My first attempt using my standard lazy reflow method. Since the PCB is aluminum and solder won’t stick, I just wet my iron tip then hold it on the bottom of the board, then melt a bunch of solder onto the pads. After this I add some flux paste to the emitter bottom, and heat to reflow temps with the iron again. Once I see the emitter move into position I whack it on the top to shoot out all the excess solder. After that it’s just a matter of cleaning up all the flux. Overall this method worked as well as it does for any standard emitter and the emitter self aligned on the pads well.
Second attempt, this time actually using solder paste, too much solder paste at that. Standard paste procedure, apply paste, set part on paste, heat with hot air until reflow. In this case I also whacked the LED on the top to eject the excess solder since I used way too much paste. After that just a simple cleaning with IPA.
Third attempt, again with solder paste, but a reasonable amount this time. Followed the same reflow procedure as the 2nd attempt, but no whack needed as there was not a bunch of extra paste this time.
The VR16S1 is a great board for 144A and finally gives cree a useful competitor for XHP50 series in flashlights.
Overall I am very satisfied with both boards. The main drawbacks are the hard to solder wire pads, (which is only because the thermal performance is so good), and the somewhat fragile solder mask, but that’s done to get a better solder joint, which is a worthwhile tradeoff I think. I look forward to both of these being regular items in the shop.
Thanks for the review Kyle, and for various reflow methods. To solder the lead wire after the board installed in the host, I use Hakko Presto 20 - 130 watt solder iron: http://www.hakko.com/english/products/hakko_presto.html
But I changed the regular tip to long fine tip.

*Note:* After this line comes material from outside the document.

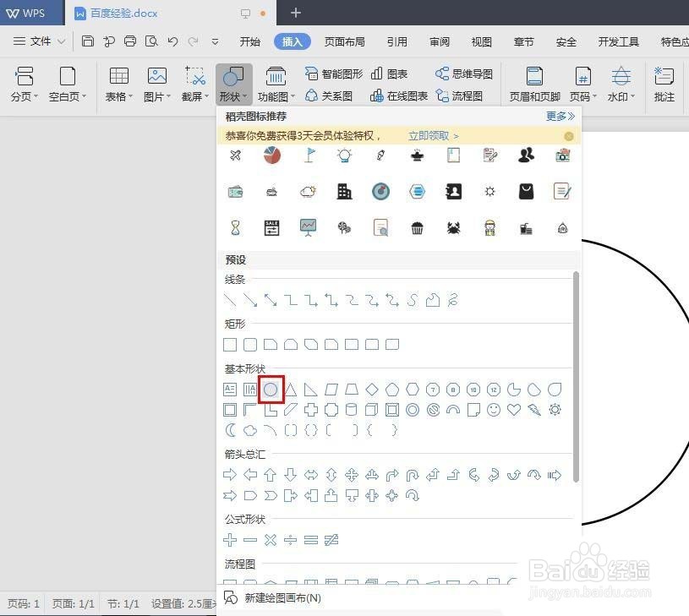Click the 立即领取 membership link

[428, 134]
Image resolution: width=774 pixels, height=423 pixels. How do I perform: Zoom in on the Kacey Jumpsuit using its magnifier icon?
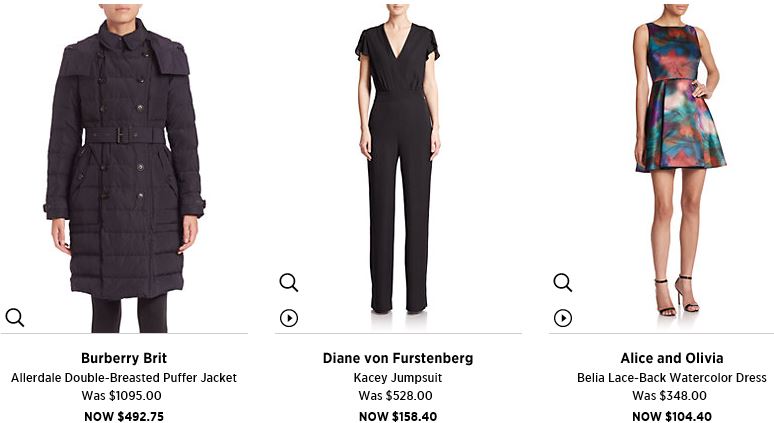click(x=289, y=282)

Rev.2 boards delivery scheduled in mid January 2018. Too many holidays disrupting the production in December.
- Clemence
So, if I have followed correctly the quad E21A would really like to be drive at around 3A total in parallel config? That is a very interesting board and concept, basically 4 leds in an XM footprint with very high CRI. I have been using the R9080 with the 219’s and would be interested in these little guys now.
The rev. 2 should be able to be driven more than 3A. My optimistic goal is 6A in 4p or 3A in 2s2p or 1,5A in 4s . Let’s keep fingers crossed.
The prototype was only 4,2mm x 4,2mm, the rev.2 will be 4,6mm x 4,6mm and much easier to reflow manually.
- Clemence